Explosão de cores, sons e sensações: algo aconteceu em mim. Não me sinto mais o mesmo; o espelho reflete uma estranha imagem. Estou perdendo o controle, não consigo mais resistir, está reascendendo em mim uma antiga flama. A desordem, infelizmente, está posta. Eu bem sei que corro um grande risco; tudo tem o seu custo na vida. E, mesmo assim, lá vou eu de novo! Mamma Mia!

A Ilusão do Self

Um pensamento atrás do outro: trabalho, família, obrigações, vontades, obsessões. Um sentimento de estar perdido em meio a um caos de alucinantes reverberações racionais; um desejo de pôr em ordem todas as coisas, de fazer do mundo um fiel autorretrato. E eis que tropeço (por insistência) em uma pedra psicodélica, caindo no vazio obliterante da existência. Percebo, pois, que uso muitas palavras, muitos adjetivos, que penso demais. Olho atentamente, mantenho a minha atenção plena, e vejo a minha cabeça desaparecer; sou um com o mundo e não há mais um “eu”.

Desiderato

Angústia, tristeza, solidão, fim do mundo, falta de sentido, isolamento autoimpingido; quero encontrar algo que me distraia da realidade. Nada posso contra o caos que me atordoa; a noite é longa, e o sono não chega. Por ruas desertas, o perigo se esconde em cada canto, já o silêncio se torna um incômodo, um abismo exasperante.
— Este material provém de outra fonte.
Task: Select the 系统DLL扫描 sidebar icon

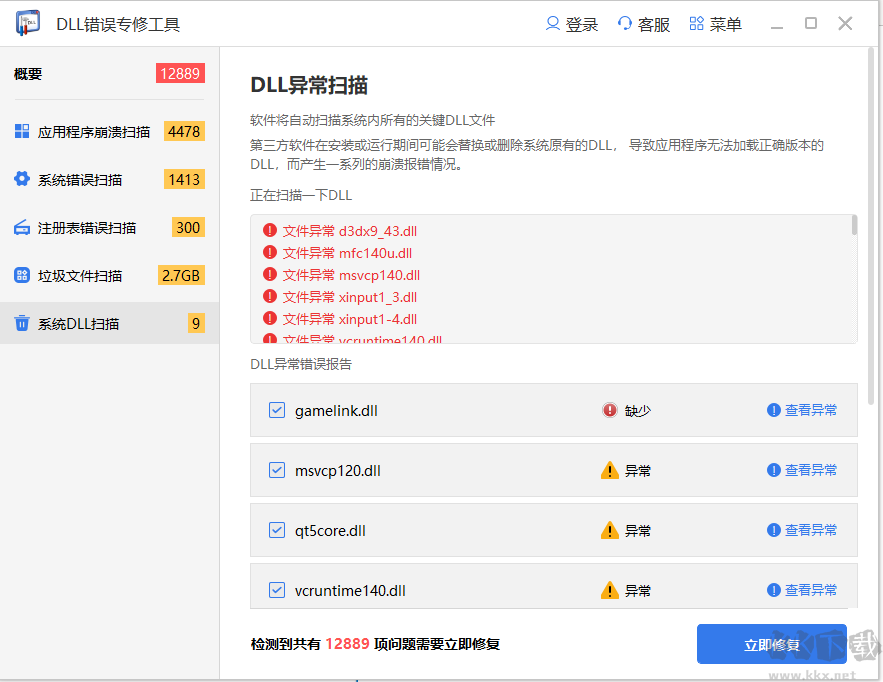Action: [x=22, y=323]
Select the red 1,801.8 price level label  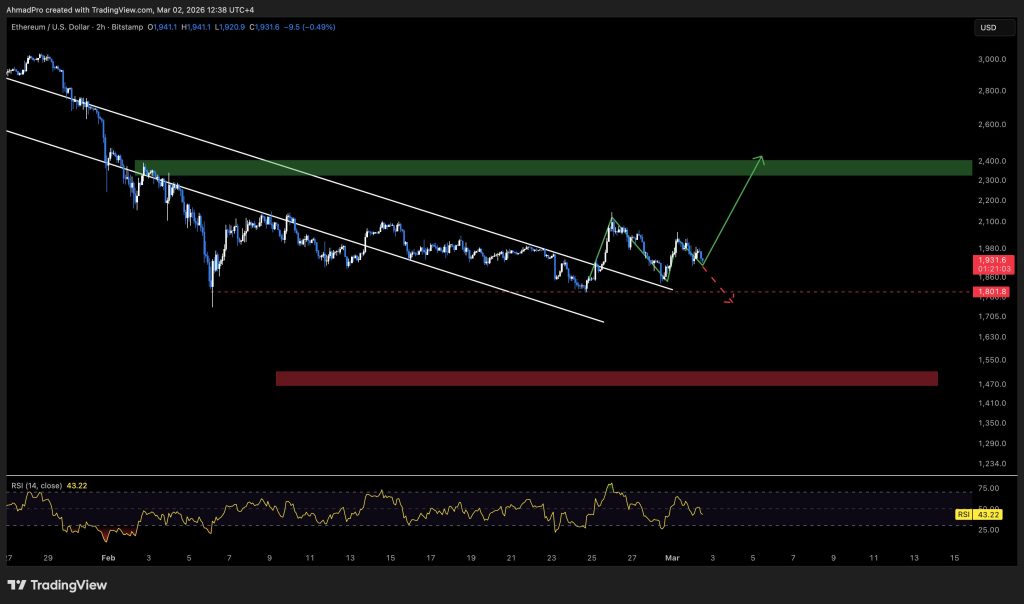pyautogui.click(x=988, y=292)
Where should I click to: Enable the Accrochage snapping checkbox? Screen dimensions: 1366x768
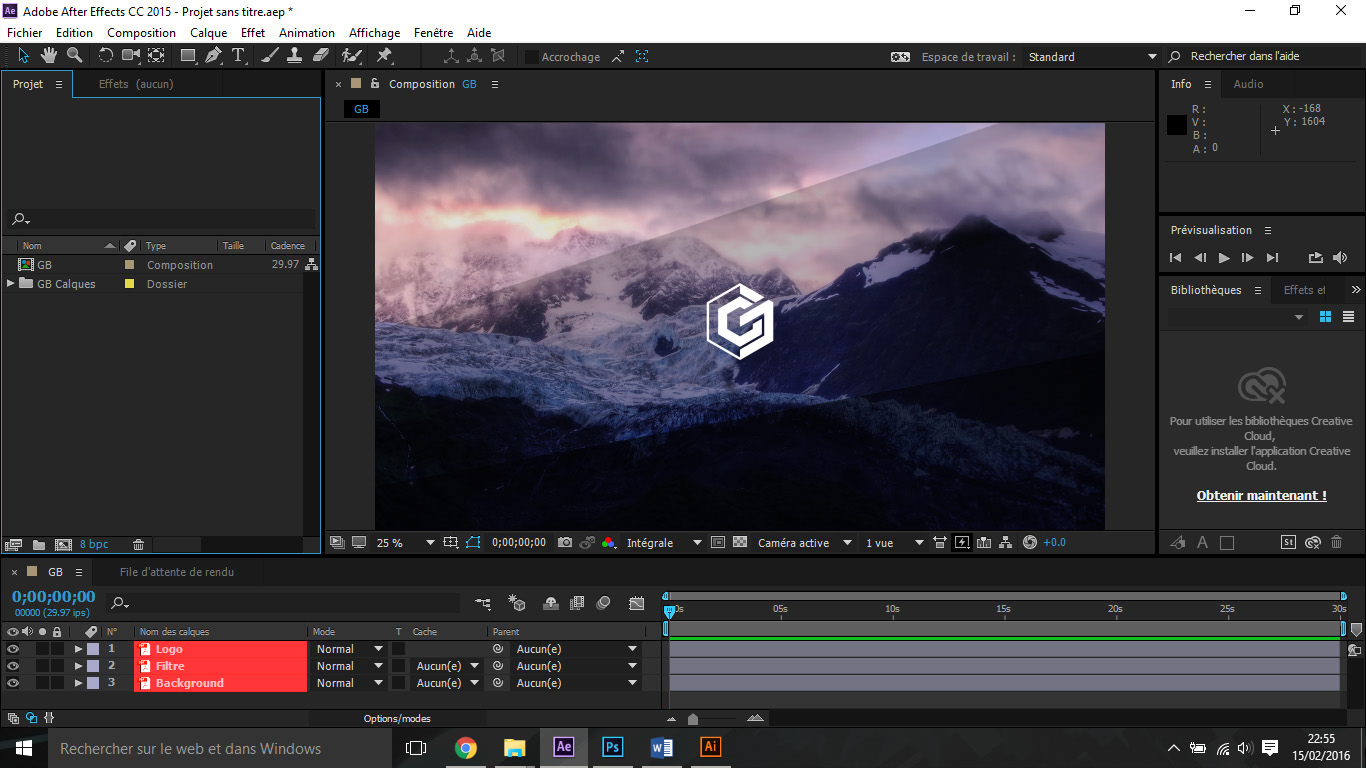(532, 57)
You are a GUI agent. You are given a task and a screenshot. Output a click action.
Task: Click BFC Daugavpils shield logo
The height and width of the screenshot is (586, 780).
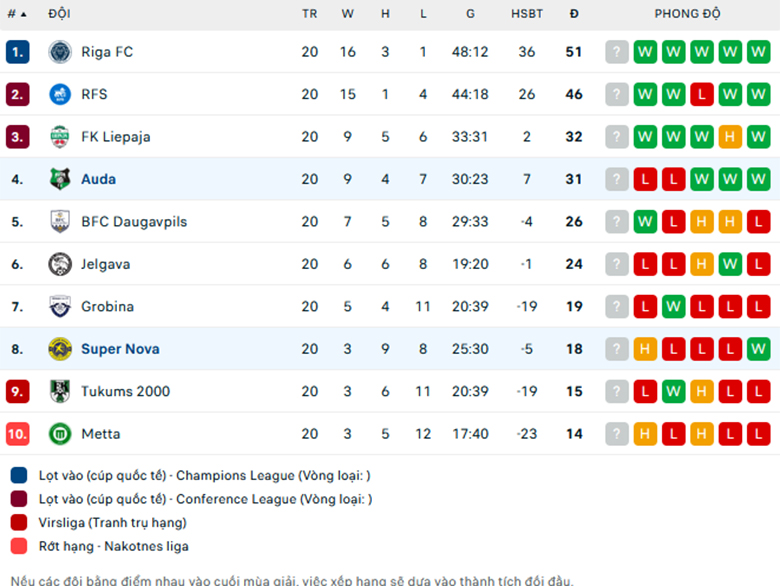[x=60, y=221]
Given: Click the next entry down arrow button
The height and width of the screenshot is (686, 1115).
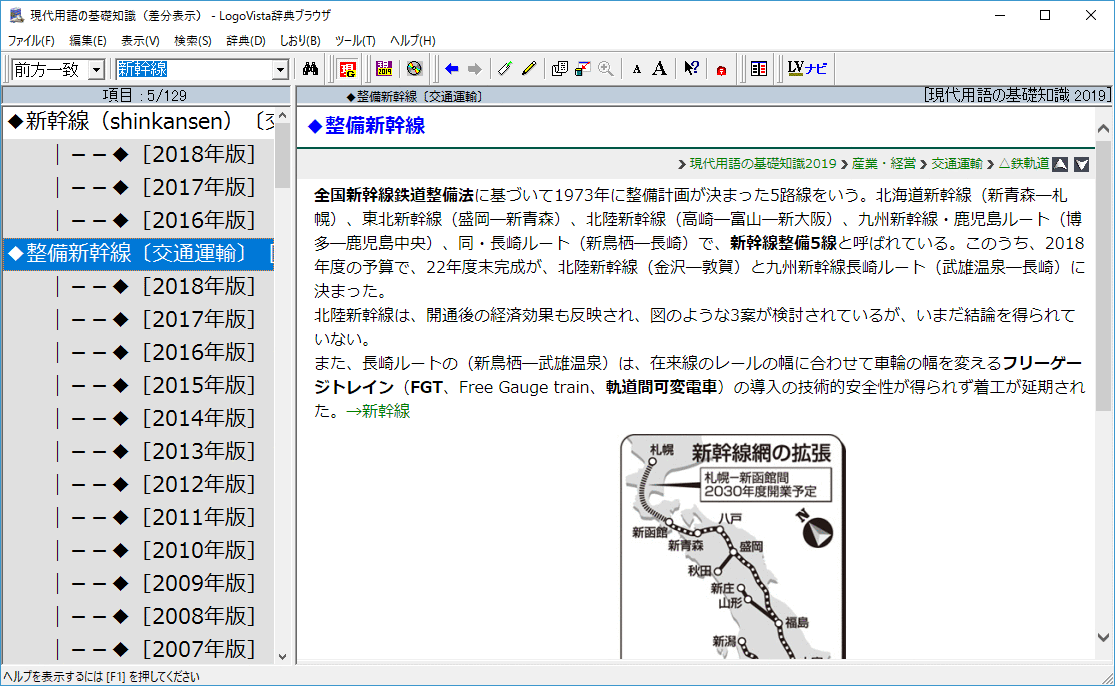Looking at the screenshot, I should point(1081,164).
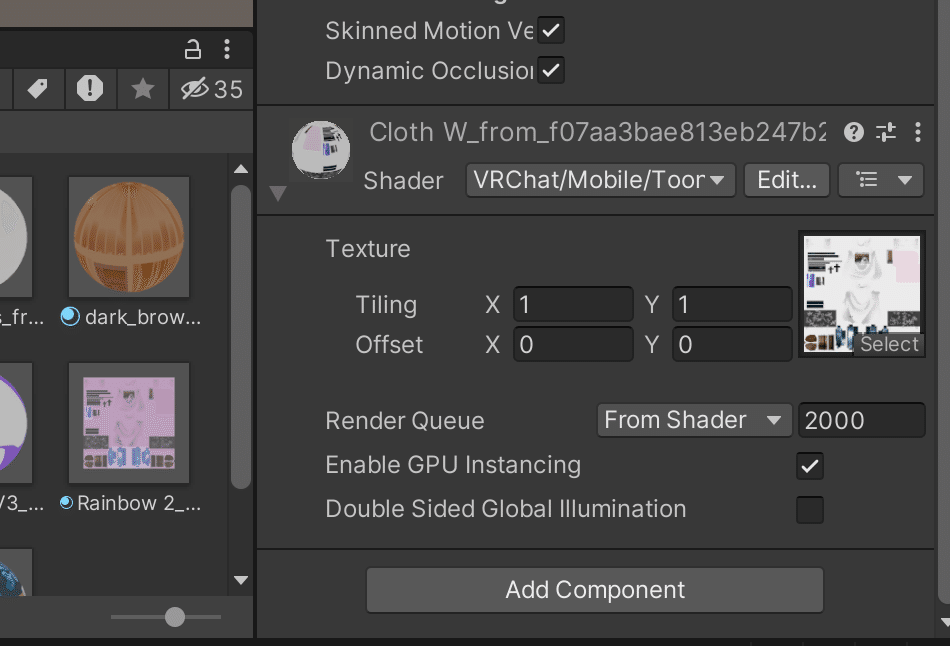Enable Double Sided Global Illumination
Viewport: 950px width, 646px height.
point(809,509)
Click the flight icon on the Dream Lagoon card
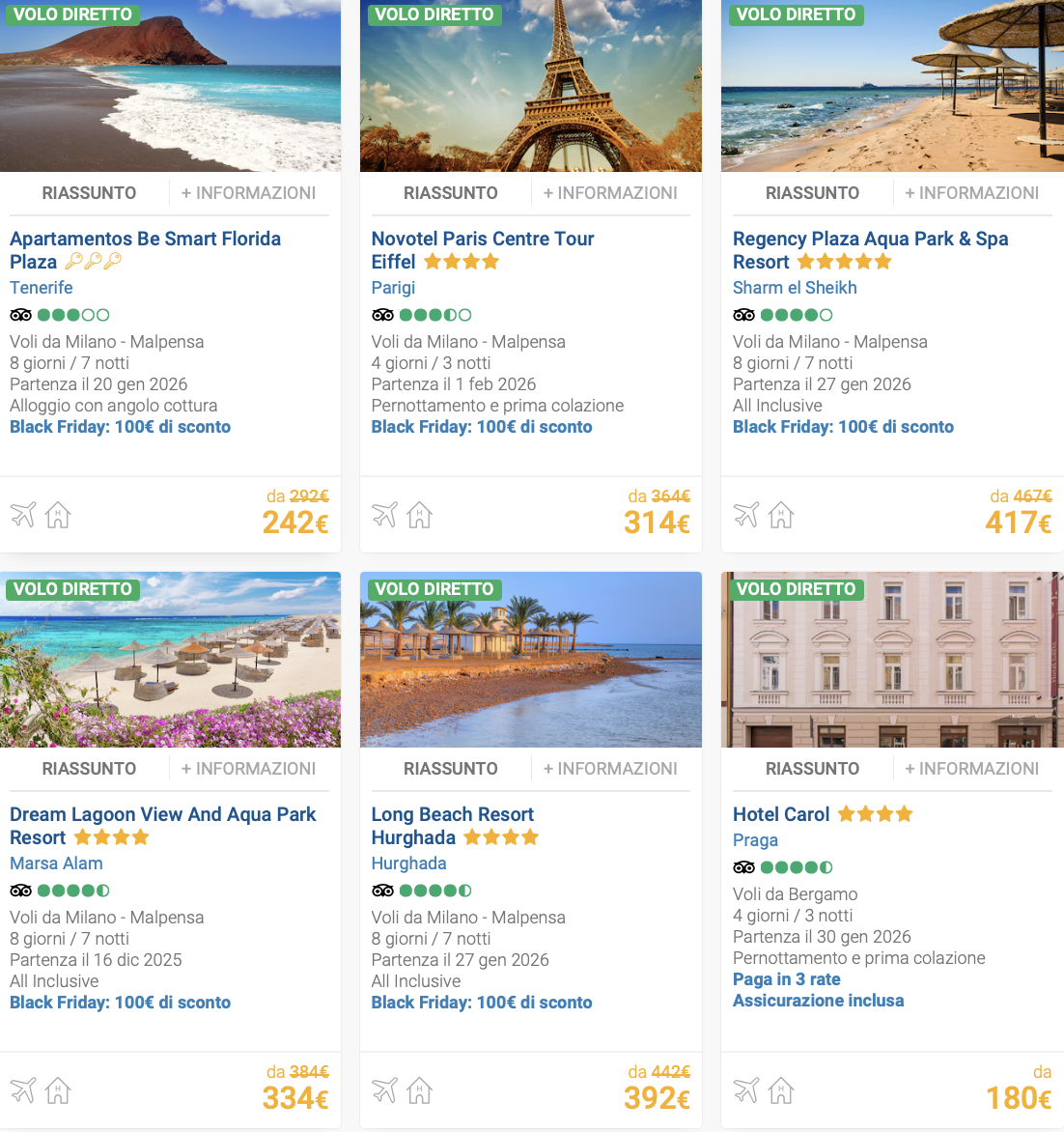 point(24,1090)
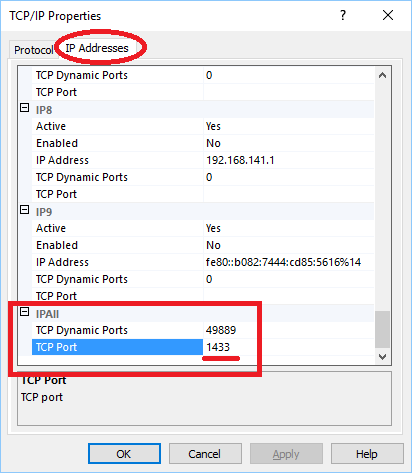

E a vontade não morre, apenas hiberna, aguarda o momento propício, o tempo de reaproximação.  

Nepente

Olvidar a angústia que me rasga a pele, a sensação de que algo me persegue, deixar para trás a memória, a vida, sonho. Não há muito mais o que se fazer; mergulho de uma vez por todas no nada que me engolfa, que me emudece, fazendo-me aos poucos desaparecer. De repente, e de forma previsível, o silêncio se faz pungente; tenho o que preciso, mas não aquilo que mais queria. 

Desilusões

Estou sem chão, sem horizontes, em queda livre... Perdido no espaço que nos separa, eu me encontro aturdido, cansado; sou uma sombra, um presságio. O tempo passa apressado, uma casa sem alicerces rapidamente afunda, e eu, dia após dia, arrefeço pouco a pouco. Está tudo diferente, mas também igual. Ainda é dia, mesmo que não haja mais alegria, sonho ou sol.